Кажется, мы пили вино, хотя мне не хотелось ничего алкогольного. Лейла налила мне полный бокал и сказала решительно, но все же нежно: «Пей». И я пила. Вино или что-то другое, не помню. Знаю только, что ее черная голова на моем плече была неожиданно тяжелой. Я говорю «черная», потому что для меня она была и осталась взъерошенной вороной из средней школы, несмотря на всю перекись водорода, что она в последние годы тратила на камуфляж. Помню, что в ее глазах подрагивало отражение маленького окна, за которым была разлита густая темнота. Помню и то, что ее красивый брат смотрел на нас с единственной фотографии в комнате. Время сделало бледными его щеки, небо и купальные шорты. И что еще? Каким был ковер? Да и вообще, был ли у нее ковер? Свисала ли с потолка отвратительная лампа с фальшивыми черными жемчужинами, которую она когда-то купила в Далмации? Или она от нее давно избавилась? Откуда я знаю? Я не могу объяснить себе Лейлу тем, что опишу ее комнату. Это то же что описывать яблоко с помощью математики. Помню только ее голову и то, что намазанный лаком ноготь большого пальца высовывался из дырки в нейлоновом чулке… Помню ее брата. Не будь той фотографии, не было бы и жизни в этой комнате.

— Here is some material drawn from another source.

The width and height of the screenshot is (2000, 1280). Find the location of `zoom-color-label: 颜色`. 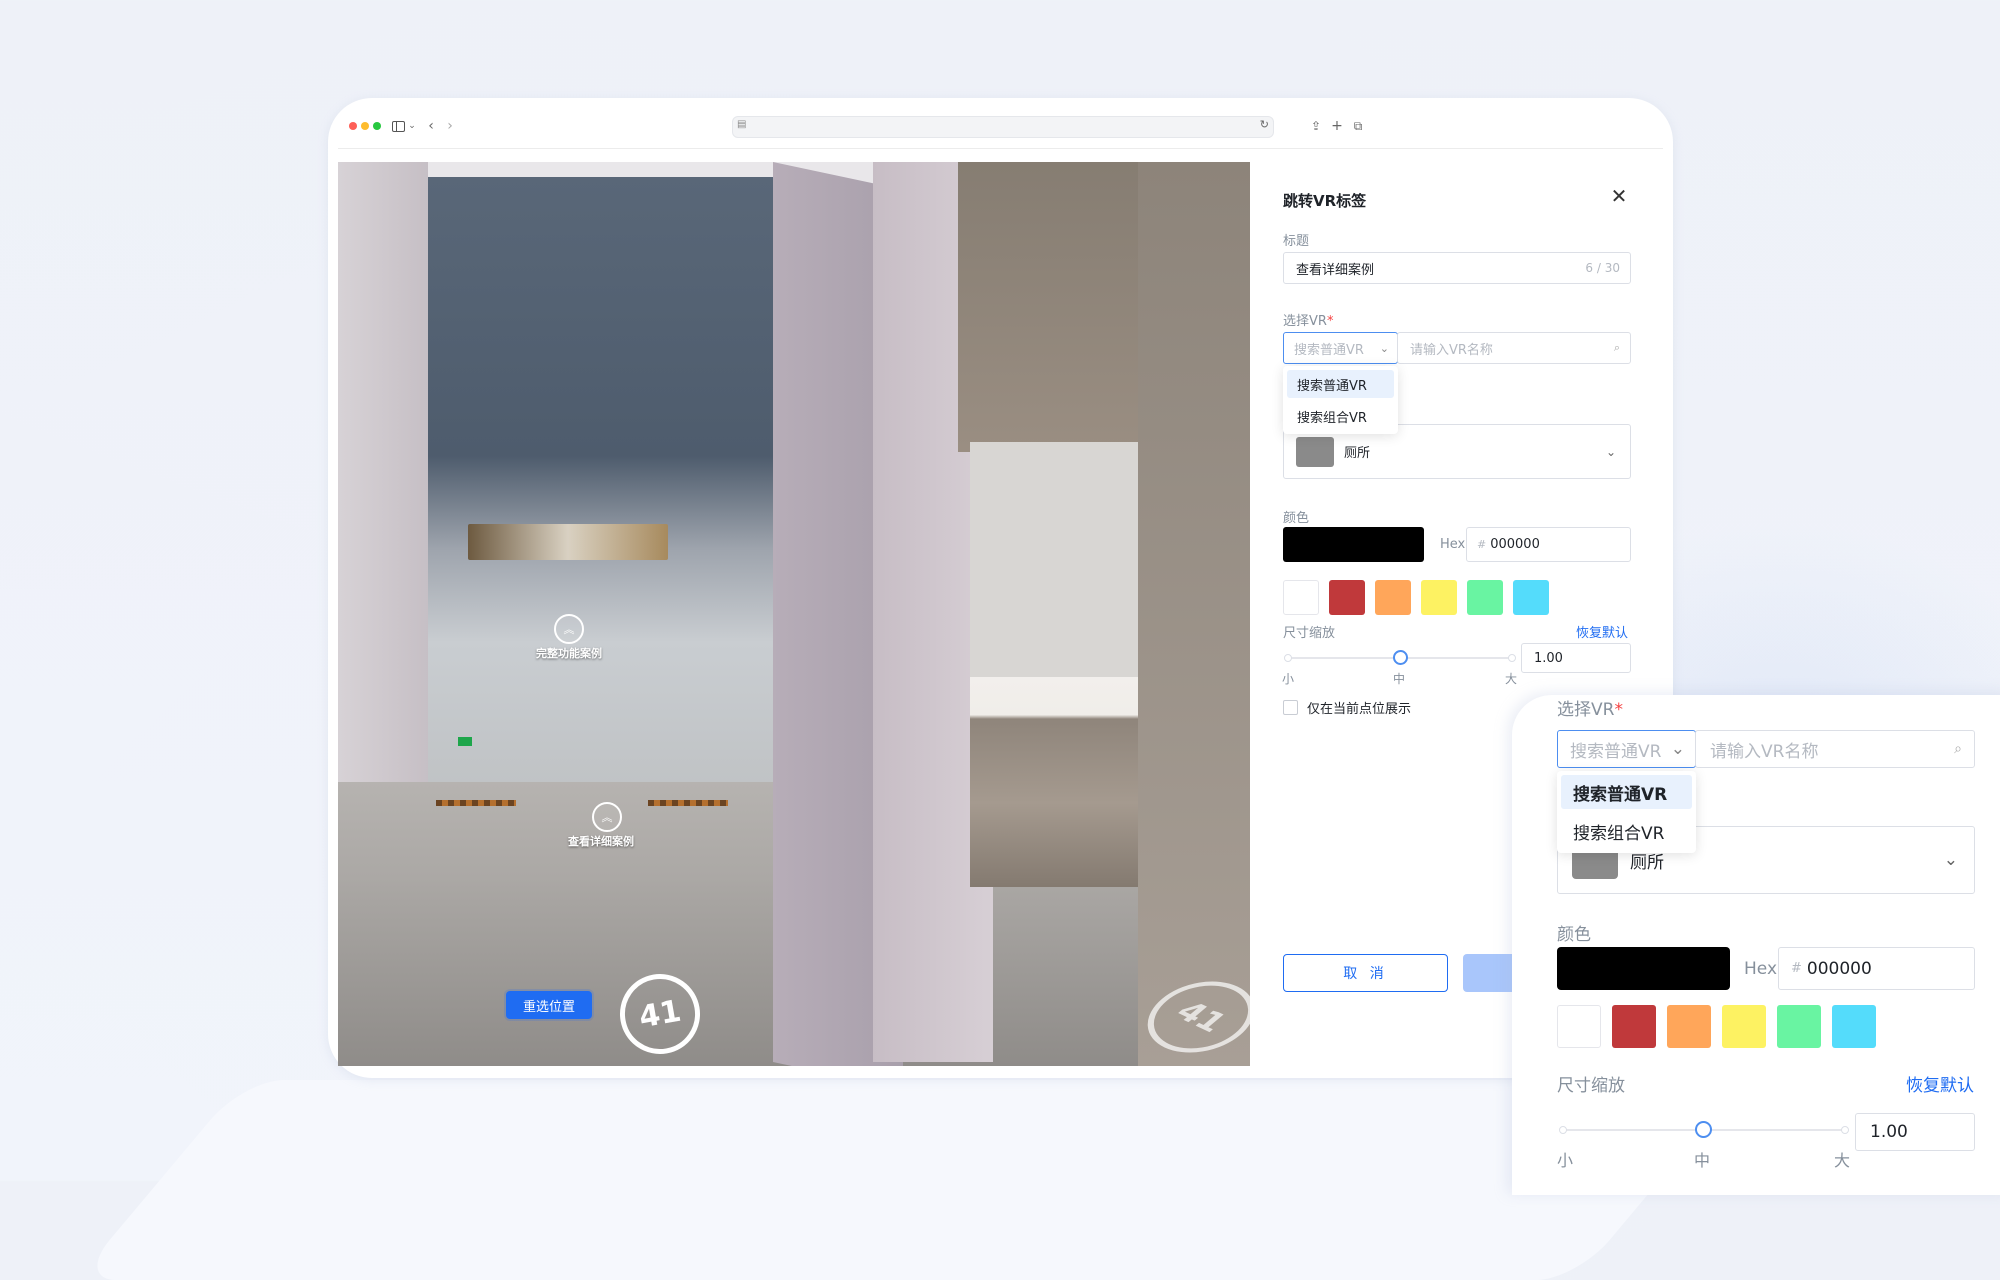

zoom-color-label: 颜色 is located at coordinates (1574, 935).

Ее мать стучала кастрюлями в кухне, с которой мы делили лишь кусочек стены. Думаю, я сказала какую-то глупость, нечто, что в тот момент показалось мне остроумным: «Неужели мама готовит тебе еду, ты что, еще маленькая?» – или что-то вроде того, и Лейла добродушно засмеялась, я, впрочем, сама была в такой же ситуации. Таким, как мне кажется, тогда был город: наполненный взрослыми детьми и седыми, сгорбленными матерями.
Почему я вообще пришла к ней той ночью? Я хотела ее проигнорировать, не бежать, стоит ей свистнуть. Но в то утро на холодных плитках ванной комнаты она нашла своего белого зайца мертвым. Я говорю «холодных» – кто-нибудь однажды это исправит. Скажет, что я там не была и их не трогала, откуда мне знать, что плитки были холодными? Но я кое-что знаю о ее зайце и ванной комнате, и пальцах, вечно таких горячих, что казалось, их температура близка к тридцати восьми по Цельсию. Знаю, что, скорее всего, она была в тапочках с меховыми помпонами абрикосового цвета и что присела на корточки, чтобы дотронуться до его тельца. Знаю и то, что она подумала «тельце». Не «труп». Вижу пятна на ее шишковатых коленях.
У него никогда не было официального имени. Он был Заяц, Зеко или Зекан, в зависимости от Лейлиного настроения. Помню, мы его закопали во дворе, за ее домом, под старой черешней, которую она называла радиоактивной. Это был первый раз, когда я хоронила какое-то животное.
«Неправда. А твои черепахи?» – спросила она меня почти с отчаянием. Помню, что руки у нее были полны мертвым Зайцем и как она его держала – как драгоценное приданое – в голубом пакете для мусора.
«Черепахи не считаются, – сказала я. – Сама знаешь, какими они были, пять-шесть сантиметров в диаметре, как оладьи. Вряд ли мне это зачтется как стаж могильщика».
«И что нам делать?»
Сосед дал нам лопату, подумал, что мы сажаем клубнику. Это был небольшой инструмент, для взрослых – просто игрушка. На то, чтобы выкопать достаточно большую яму, ушло лет сто. Я хотела ее упрекнуть за размеры покойника, но в тот день проглотила свои нравоучения. Лейла казалась какой-то маленькой и напуганной, будто слишком рано выпавшей из гнезда.
Мы опустили пакет с Зеканом в небольшую могилу. Мелкие корни, пробившиеся из земли, обвили мертвое тельце своими тонкими пальцами, а потом потянули в глубину, в свою холодную утробу. Когда все было кончено, я положила сверху на землю два белых камня, чтобы обозначить место захоронения, на что она, как и следовало ожидать, закатила глаза.